Start of Records for the task
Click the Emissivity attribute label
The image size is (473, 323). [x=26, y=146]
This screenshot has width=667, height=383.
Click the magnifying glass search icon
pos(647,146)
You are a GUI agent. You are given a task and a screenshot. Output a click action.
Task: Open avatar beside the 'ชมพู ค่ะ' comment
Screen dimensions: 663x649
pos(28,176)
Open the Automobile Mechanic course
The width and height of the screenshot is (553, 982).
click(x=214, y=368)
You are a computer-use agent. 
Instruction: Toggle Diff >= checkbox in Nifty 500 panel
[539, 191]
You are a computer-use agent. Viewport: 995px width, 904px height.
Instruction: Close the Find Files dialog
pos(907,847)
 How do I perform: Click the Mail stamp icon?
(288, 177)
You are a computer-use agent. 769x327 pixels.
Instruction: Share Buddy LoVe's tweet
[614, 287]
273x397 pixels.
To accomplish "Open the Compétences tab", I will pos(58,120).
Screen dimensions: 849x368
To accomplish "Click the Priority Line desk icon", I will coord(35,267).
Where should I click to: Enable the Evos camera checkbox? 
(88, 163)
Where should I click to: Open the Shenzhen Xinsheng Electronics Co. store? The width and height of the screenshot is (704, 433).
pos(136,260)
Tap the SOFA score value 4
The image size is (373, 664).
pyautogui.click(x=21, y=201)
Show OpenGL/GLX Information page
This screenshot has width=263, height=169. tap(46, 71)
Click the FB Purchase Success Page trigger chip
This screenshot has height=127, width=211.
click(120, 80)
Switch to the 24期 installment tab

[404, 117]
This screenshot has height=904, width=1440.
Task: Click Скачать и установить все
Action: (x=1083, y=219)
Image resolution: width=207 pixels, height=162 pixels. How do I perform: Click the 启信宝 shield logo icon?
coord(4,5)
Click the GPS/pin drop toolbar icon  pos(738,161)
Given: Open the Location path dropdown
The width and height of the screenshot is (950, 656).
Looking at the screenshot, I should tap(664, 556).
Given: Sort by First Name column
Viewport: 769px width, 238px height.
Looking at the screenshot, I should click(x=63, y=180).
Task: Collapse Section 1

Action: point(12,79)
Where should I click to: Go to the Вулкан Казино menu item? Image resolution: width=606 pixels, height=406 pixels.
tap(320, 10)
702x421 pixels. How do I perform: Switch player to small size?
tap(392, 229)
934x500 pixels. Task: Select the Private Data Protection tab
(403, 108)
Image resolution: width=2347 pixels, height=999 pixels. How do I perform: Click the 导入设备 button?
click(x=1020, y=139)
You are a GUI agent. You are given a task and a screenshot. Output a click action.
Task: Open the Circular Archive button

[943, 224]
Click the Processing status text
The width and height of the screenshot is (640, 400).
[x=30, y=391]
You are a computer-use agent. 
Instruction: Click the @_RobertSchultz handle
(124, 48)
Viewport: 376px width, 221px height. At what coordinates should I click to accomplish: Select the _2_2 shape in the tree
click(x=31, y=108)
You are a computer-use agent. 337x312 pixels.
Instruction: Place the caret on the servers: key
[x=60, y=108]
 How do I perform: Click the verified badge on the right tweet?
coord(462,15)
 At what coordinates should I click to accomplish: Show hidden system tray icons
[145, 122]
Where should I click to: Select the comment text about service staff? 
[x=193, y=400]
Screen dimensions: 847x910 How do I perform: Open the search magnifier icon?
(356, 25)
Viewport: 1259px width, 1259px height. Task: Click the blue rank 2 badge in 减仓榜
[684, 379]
End of Records for the task
→ **What the task asks**: Nothing beyond the lines from the start of the entries through the line with "You are a computer-use agent. Viewport: 995px" should appear. Repeat those lines exactly, both ends included.

→ **Result**:
Click the Emissivity attribute label
The image size is (473, 323). [x=26, y=146]
This screenshot has width=667, height=383.
Click the magnifying glass search icon
pos(647,146)
You are a GUI agent. You are given a task and a screenshot. Output a click action.
Task: Open avatar beside the 'ชมพู ค่ะ' comment
Screen dimensions: 663x649
pos(28,176)
Open the Automobile Mechanic course
The width and height of the screenshot is (553, 982).
click(x=214, y=368)
You are a computer-use agent. 
Instruction: Toggle Diff >= checkbox in Nifty 500 panel
[539, 191]
You are a computer-use agent. Viewport: 995px width, 904px height.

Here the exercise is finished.